Berols’ Anna opened her mouth and spoke, and her voice billowed through the air: the voice that had once written the Plant House books, the voice that both mastered matter and belonged to it. She had come to fulfill her promise.
Berols’ Anna stopped in front of Vanja where she stood in Nina’s embrace. The brightening light from above had not made her features easier to discern; it merely made them glow more strongly than ever. Her eyes mirrored a different landscape than the one they occupied.
“Will you give yourself to the world?”
Anna’s voice crashed into Vanja’s body like a wave, making her gasp for breath. That’s what Vanja was supposed to do. Vanja said it, that she gave herself, that she surrendered, everything she was.
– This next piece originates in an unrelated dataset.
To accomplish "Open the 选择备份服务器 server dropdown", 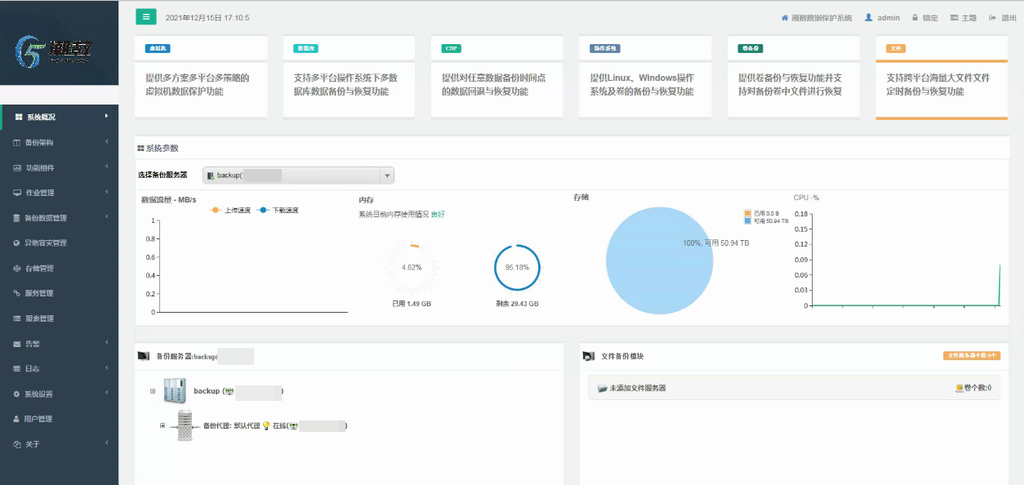I will point(298,175).
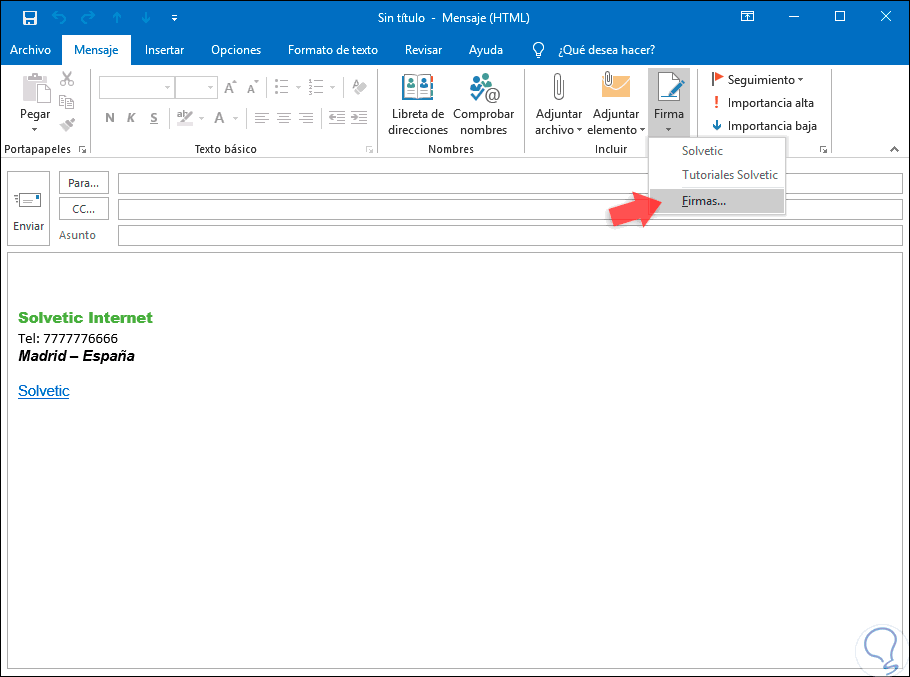Select the Copy format paintbrush icon
This screenshot has width=910, height=677.
coord(67,125)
A string of syllables dribbled out of her mouth, flat and nonsensical.
Berols’ Anna watched Vanja in silence, her hair floating around her like a living thing. After a moment, she grunted. “A person creates the word. Gives in to the world, and becomes the word.” It sounded like a sigh. “You have no words. You have been separated.”
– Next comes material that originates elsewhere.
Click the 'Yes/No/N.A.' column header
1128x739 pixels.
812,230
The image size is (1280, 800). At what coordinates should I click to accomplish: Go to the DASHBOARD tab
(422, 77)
Separated from her words. The world was built on a new language, and she would not be part of it, only an observer, a watcher.
Berols’ Anna turned her head and gazed out on the chaos. “When all of this has become, you will remain; the people like you will remain, all of you, as you are, separate. But we will carry you.” She stroked Vanja’s cheek. “We will always carry you, little herald.”
An observer, a watcher, but beloved. Nina would be with her; Anna would be with her.
Vanja watched as Anna drifted toward the commune office, the only building still standing in the middle of the chaos. It looked out of place, no longer with any meaning, surrounded now by the citizens of Anna’s colony. Terrified faces stared out from the windows. Berols’ Anna and her people settled down to wait.
Nina and Vanja stayed where they were. They watched from a distance as Berols’ Anna and her people sang to the last citizens of Amatka, invited them to take part of the new world or perish with the old. It was something like “The Marking Song,” but the words were different; it was a song of making and unmaking, a song not of things that were, but that could be.
Nina folded Vanja into her arms. She still smelled the same. The heat made Vanja drowsy.
She was wrenched from her torpor when Nina stretched and seemed to pull herself together.
“Now,” Nina said, “I’m fetching my children from Essre.”
She walked out onto the southern part of the plaza. Some kind of communication beyond hearing must have taken place, because from everywhere people came drifting into the plaza. They shone, flew, undulated. They filed out of the colony’s ruins, toward the railway in the southwest.
Vanja hung on to Nina’s hand. Her right leg wouldn’t quite carry her weight, and her bare feet had lost their warmth, but she kept walking. She would walk with them for as long as she could, and when she could walk no more, they would carry her. They all followed the railway south. It thrilled and sang beneath their feet.
ACKNOWLEDGMENTS
This book took a very long time to write. It truly takes a village; so many people have been helpful in the creation of this story.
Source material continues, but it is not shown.